Exploratory Data Analysis #1

Understanding and describing data

Huanfa Chen - huanfa.chen@ucl.ac.uk

12 September 2025

This week

Understanding and describing data

  • Quantitative research is the process of collecting and analysing numerical data to describe, model, and predict variables of interest.
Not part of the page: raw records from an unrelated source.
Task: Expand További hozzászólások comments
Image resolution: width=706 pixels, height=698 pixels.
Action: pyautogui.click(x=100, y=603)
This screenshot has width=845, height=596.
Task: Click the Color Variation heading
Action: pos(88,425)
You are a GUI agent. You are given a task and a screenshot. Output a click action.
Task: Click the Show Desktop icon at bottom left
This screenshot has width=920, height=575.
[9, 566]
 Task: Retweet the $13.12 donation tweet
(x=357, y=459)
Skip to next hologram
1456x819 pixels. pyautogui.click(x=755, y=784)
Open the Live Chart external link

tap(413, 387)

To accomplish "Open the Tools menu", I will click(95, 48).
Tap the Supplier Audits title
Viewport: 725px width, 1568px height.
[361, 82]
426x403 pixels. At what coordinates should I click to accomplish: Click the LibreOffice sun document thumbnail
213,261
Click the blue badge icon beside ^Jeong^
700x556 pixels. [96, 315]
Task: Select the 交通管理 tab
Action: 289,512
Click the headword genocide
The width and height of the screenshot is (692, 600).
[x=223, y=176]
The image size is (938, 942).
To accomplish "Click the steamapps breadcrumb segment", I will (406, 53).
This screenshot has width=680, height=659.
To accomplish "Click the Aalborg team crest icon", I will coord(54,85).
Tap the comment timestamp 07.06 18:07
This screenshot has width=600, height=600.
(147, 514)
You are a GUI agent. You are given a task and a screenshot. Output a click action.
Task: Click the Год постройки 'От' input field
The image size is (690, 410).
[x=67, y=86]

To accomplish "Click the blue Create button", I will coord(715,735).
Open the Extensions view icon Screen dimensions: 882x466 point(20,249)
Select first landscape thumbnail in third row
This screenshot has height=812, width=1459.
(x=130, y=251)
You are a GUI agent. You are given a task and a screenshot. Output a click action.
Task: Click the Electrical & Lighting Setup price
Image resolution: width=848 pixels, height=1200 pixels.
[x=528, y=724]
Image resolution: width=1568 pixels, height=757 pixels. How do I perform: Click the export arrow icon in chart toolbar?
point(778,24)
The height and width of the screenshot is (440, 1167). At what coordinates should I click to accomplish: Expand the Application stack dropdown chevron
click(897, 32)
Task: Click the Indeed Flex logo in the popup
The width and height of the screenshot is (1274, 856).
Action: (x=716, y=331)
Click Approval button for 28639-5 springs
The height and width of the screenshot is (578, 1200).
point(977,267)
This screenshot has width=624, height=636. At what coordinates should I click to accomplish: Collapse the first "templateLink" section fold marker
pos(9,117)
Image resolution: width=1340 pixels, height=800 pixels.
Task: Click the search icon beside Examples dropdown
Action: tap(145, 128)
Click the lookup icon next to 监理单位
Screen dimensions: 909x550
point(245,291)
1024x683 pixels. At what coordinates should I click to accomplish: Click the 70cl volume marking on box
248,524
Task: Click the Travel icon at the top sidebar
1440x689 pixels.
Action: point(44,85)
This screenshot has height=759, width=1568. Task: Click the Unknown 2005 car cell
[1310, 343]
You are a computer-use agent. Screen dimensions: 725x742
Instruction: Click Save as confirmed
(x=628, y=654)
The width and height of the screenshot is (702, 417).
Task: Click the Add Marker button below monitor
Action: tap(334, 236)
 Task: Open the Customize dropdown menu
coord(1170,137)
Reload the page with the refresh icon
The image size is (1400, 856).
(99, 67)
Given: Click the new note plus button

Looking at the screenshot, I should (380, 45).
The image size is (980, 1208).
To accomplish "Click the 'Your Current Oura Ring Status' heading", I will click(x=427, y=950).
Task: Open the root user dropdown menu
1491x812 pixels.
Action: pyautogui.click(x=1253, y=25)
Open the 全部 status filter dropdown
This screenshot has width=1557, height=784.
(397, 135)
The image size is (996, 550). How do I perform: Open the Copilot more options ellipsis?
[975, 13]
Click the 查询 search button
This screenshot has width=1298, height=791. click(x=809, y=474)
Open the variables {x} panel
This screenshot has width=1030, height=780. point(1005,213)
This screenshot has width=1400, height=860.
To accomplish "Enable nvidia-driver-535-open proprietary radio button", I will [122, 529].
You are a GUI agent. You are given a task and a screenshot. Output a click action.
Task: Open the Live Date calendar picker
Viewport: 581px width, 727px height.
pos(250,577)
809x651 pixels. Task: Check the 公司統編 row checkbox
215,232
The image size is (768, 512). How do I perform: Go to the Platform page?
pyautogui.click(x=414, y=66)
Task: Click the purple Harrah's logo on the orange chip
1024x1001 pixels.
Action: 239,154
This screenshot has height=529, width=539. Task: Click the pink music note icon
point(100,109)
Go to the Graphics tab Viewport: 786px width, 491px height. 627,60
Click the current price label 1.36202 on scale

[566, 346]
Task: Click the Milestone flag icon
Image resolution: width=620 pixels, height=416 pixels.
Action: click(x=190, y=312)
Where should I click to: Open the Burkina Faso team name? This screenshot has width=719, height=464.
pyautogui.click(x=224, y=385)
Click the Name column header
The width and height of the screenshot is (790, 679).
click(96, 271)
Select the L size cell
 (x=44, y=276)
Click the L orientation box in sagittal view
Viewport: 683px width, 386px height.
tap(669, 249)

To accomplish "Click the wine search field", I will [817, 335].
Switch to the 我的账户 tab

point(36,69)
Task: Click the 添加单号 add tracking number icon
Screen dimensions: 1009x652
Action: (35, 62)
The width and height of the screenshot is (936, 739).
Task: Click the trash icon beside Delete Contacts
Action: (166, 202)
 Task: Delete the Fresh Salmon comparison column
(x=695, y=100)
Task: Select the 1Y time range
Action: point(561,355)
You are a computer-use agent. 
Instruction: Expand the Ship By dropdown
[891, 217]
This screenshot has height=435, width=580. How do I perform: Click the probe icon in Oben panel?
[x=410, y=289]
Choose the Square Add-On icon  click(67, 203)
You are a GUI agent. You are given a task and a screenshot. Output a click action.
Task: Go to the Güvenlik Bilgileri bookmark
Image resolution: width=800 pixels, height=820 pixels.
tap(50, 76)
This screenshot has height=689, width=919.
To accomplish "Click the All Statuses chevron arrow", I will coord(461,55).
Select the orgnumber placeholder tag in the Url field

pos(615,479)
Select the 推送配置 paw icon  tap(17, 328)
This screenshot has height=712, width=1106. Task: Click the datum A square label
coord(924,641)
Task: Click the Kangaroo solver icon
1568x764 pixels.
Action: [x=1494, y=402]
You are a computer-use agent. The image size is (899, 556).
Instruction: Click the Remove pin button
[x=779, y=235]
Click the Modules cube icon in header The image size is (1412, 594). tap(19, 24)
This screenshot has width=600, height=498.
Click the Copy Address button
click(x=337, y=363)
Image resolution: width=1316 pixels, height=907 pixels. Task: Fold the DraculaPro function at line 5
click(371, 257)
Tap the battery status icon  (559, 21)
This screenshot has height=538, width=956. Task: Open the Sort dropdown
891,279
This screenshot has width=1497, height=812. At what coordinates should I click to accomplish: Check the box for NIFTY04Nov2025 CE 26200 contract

  • Garbage in, garbage out.

Learning Objectives

By the end of this lecture you should:

  1. Understand basic data types;
  2. Consider how to summarise and represent data.

Data types

Four levels of measurements

Nominal Ordinal Interval Ratio
Categorizes and labels variables
Ranks categories in order
Has known, equal intervals
Has a true or meaningful zero
  • Developed by psychologist Stanley Smith Stevens (1906 - 1973)

Nominal

  • Differentiates items based only on names; no order between them.
  • Also called categorical data
  • Example: colour, gender, country names
  • What can be said about them?
    • Equality: ‘apple’ is not ‘pear’, ‘apple’ is ‘apple’
    • Mode: the most common item

Ordinal

  • Allow for rank order, but not the relative degree of difference
  • Example: measurement of opinions
    • completely agree
    • mostly agree
    • neither degree nor disagree
    • mostly disagree
    • completely disagree
  • What can be said about them?
    • ✅ Equality; mode
    • ✅ Median: middle-ranked item
    • ❌ Differences between two levels; arithmetic mean

Interval

  • Allow for degree of difference between items, but not the ratio
  • The zero value is arbitrary
  • Example: Celsius temperature
    • Definition: define 0°C & 100°C, and then separate them into 100 intervals.
    • Depends on altitude/elevation
  • What can be said about them?
    • ✅ equality, mode, median
    • ✅ addition, arithmetic mean
    • ❌ ratio (100°C is NOT twice 50°C)

Interval

  • Another example: longtitude & latitude coordinates
  • The coordinate of 8 is twice as far as that of 4? ❌

Ratio

  • Allow for ratio between items
  • The zero value is unique and non-arbitrary.
  • Example: mass, length, energy
  • What can be said about them?
    • ✅ Equality, mode, median, arithmetic mean
    • ✅ Ratio (2kg is twice as heavy as 1kg)

Notes

  • ‘Encoding’ does not change the nature of a measurement.
  • Gender variable (male, female, others) is NOMINAL.
  • If this variable is encodeded {male:0, female:1, others:2}, is it NOMINAL, or INTERVAL?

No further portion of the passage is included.